Сердце царевича радостно подпрыгнуло. «Похоже, король не сомневается, что я законный наследник престола!» – подумал он, а вслух сказал:
– Ваша правда, сир. Но в этом случае мы не могли бы встретиться с вами здесь, в вашем замке, как друзья. Так что я благословляю жестокую судьбу, приведшую меня к великому государю польскому.
Король был приятно удивлен. «Где он успел научиться таким изысканным речам?» – мелькнуло у него в голове.
Некоторое время они говорили ни о чем, а потом перешли к делам насущным:
– Нимало не сомневаясь в вашем происхождении, князь Димитрий, я все же не могу во всеуслышание признать вас царевичем.

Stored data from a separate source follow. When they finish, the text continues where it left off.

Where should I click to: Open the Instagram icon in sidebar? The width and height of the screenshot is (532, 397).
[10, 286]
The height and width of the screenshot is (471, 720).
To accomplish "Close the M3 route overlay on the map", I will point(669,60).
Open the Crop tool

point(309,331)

Это было бы равносильно объявлению войны Московии, с которой три года назад мы заключили двадцатилетний мир.
– Я понимаю, сир, – кивнул Димитрий, – для вас прежде всего важны интересы Польши, как для меня – интересы Руси. Но мы могли бы договориться на условиях, выгодных не только для меня и моей страны, но и для вашей.
И начался торг. Король и царевич проговорили более двух часов и в результате пришли к соглашению: Сигизмунд в частном порядке признал царевича, выделил ему содержание в сорок тысяч злотых ежегодно и позволил польским шляхтичам снабжать Димитрия войсками. Взамен царевич обещал по вступлении на престол московский отдать Польше Смоленскую и Северскую земли, ввести на Руси католичество, а также содействовать Сигизмунду в получении короны шведской, на которую тот давно претендовал.

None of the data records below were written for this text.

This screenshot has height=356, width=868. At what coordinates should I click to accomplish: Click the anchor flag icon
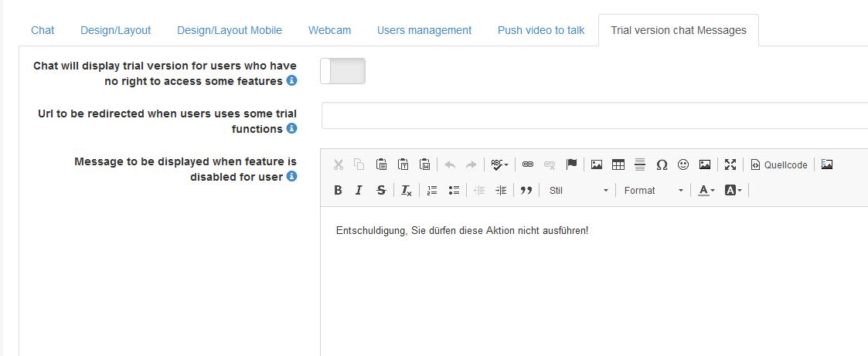[x=571, y=164]
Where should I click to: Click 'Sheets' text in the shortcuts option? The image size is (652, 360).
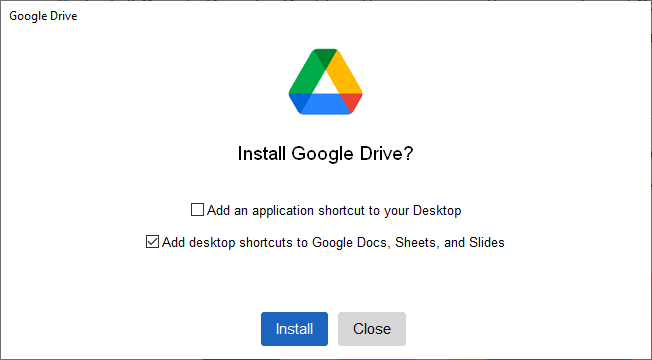point(417,242)
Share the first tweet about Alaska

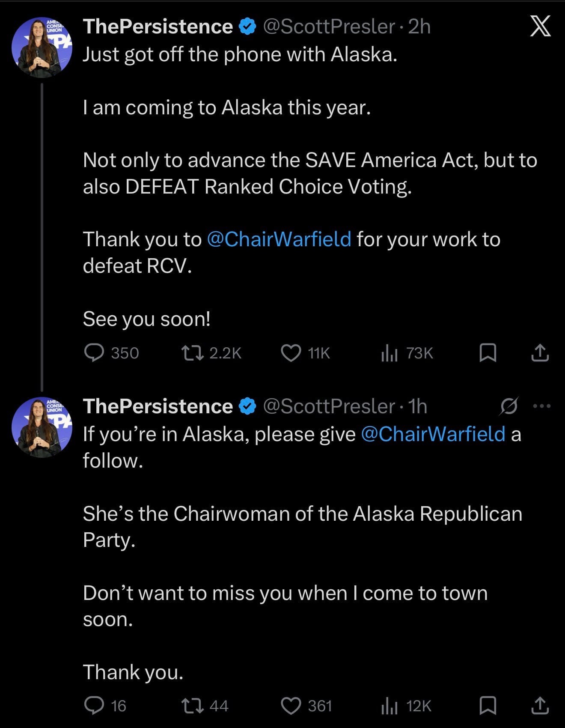[x=540, y=353]
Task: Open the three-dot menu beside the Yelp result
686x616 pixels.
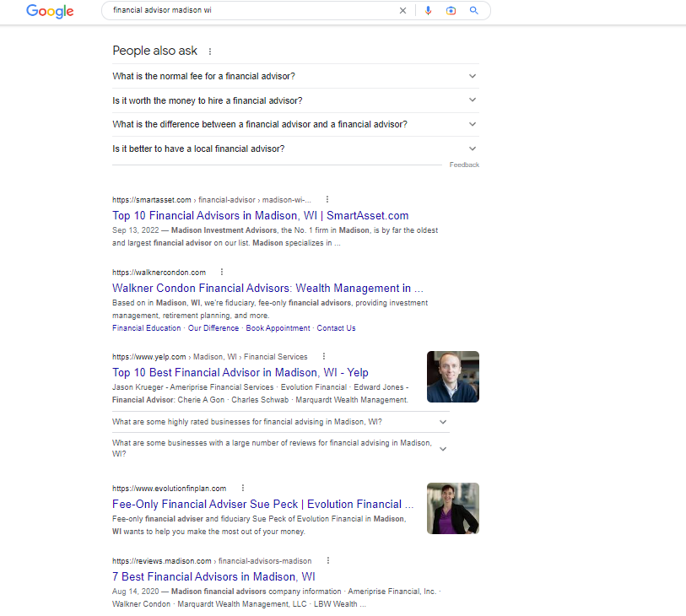Action: click(324, 356)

Они расстались, довольные друг другом и заключенным договором. Сигизмунд радовался, что может получить почти даром огромные территории, а Димитрий в глазах поляков теперь становился не самозванцем, а признанным сыном царя Иоанна.
Ежи Мнишек и братья Вишневецкие ликовали: договор с королем давал им возможность пускаться в любые предприятия против Московии. И после того как несколькими неделями позже Димитрий тайно принял католичество, они все вместе с торжеством вернулись в Самбор.
* * *
– Теперь вы считаете меня достойным вашей руки, панна Марина? Ныне я католик, меня признал Сигизмунд. Хотите стать царицей? Хотите быть ровней вашему королю?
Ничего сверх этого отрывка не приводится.